In Baltimore, Dorsey worked for the Miller Environmental Group, a hazardous response company. He helped clean up oil and chemical spills and regularly wore a hazmat suit and respirator. His six years with Miller, Dorsey said, helped prepare him for his current job.
“I never envisioned myself being a firefighter,” Dorsey said, “but when I worked for the hazardous response company, it was kind of the same. The only difference is that with the hazardous response company, I didn’t live at the house. But I was on call. Certain weeks you were on call, and you responded from home. So it would be more like a volunteer service for the fire department.”
Dorsey and his fellow Charlottesville firefighters typically work three 24-hour shifts every nine days. For example, he’ll work from 7 a.m.

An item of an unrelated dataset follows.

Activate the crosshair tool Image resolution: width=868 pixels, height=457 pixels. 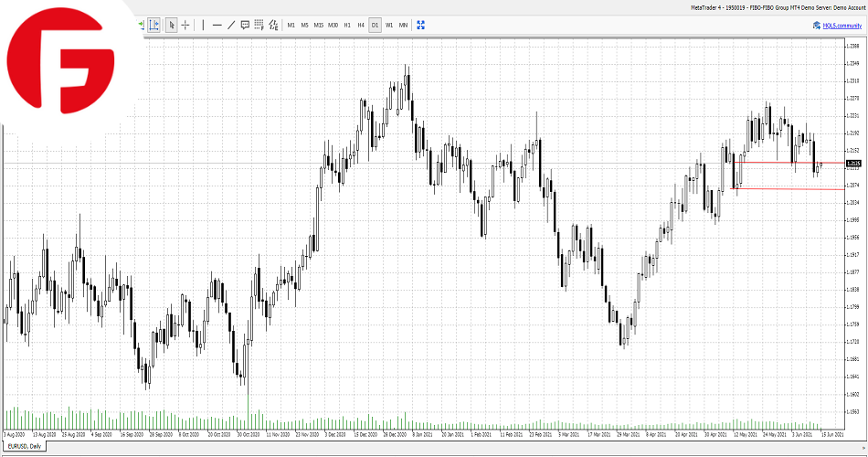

Monday to 7 a.m. Tuesday; from 7 a.m. Wednesday to 7 a.m. Thursday; and from 7 a.m. Friday to 7 a.m. Saturday, after which he’ll be off four days.
There’s no way of knowing how much sleep he’ll get on any given shift.

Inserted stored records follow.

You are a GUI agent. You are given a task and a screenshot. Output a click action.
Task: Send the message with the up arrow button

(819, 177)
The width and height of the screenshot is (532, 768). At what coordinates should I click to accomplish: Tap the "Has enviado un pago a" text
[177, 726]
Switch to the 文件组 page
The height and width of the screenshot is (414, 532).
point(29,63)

“It all depends,” Dorsey said. “We get medical calls, so chest pain or cardiac arrest or lift assist. Some people may fall, and they call us to help get them up and get them up. We also get called for motor vehicle accidents. And then obviously then we get called for fires.”
Firefighters spend a significant part of each shift honing their skills, Dorsey said. “I love the training, and we’re always doing something to better the community.”
Training can entail “going out in the rig and learning streets and driving the big engine is training for us, just getting familiar with the roads and just doing laps,” Dorsey said. “If a street is closed and we get a call, we might have to go this way instead of going that way.”
When crews are out on calls that don’t involve fire, Dorsey said, they often turn them into training exercises. “We say, ‘What would we do right now if this house right here were on fire?’ We pull lines, find out where the closest hydrant is, and we just kind of run through the motion of it being a fire. Our motto is: ‘We run a fire every day.’ Even though it’s not literally a fire. But putting lines on the ground, identifying the hydrants or where you would get your water supply from and different things like that keeps you sharp mentally, so that when it does happen it’s muscle memory.”
Dorsey and his wife have two children, sons Jay, 11, and Julian, 6, and they’re delighted to be raising them in Charlottesville.
“I love the area,” Dorsey said. “My wife is from here, and her parents are retired, so they help with our boys, our boys can see them.”
Hagans, whose sons Jackson and Christopher have played sports with Dorsey’s boys, is happy to see his friend back in town and thriving.
“I’m always praying for him,” Hagans said, “because I want him to be safe, but every time I see him in his uniform, he’s smiling. He’s happy. He takes a lot of pride in being a firefighter, and that’s really cool to see, because that’s basically a job of caring for people every day, rescuing and saving people every day. But that’s Dorsey.”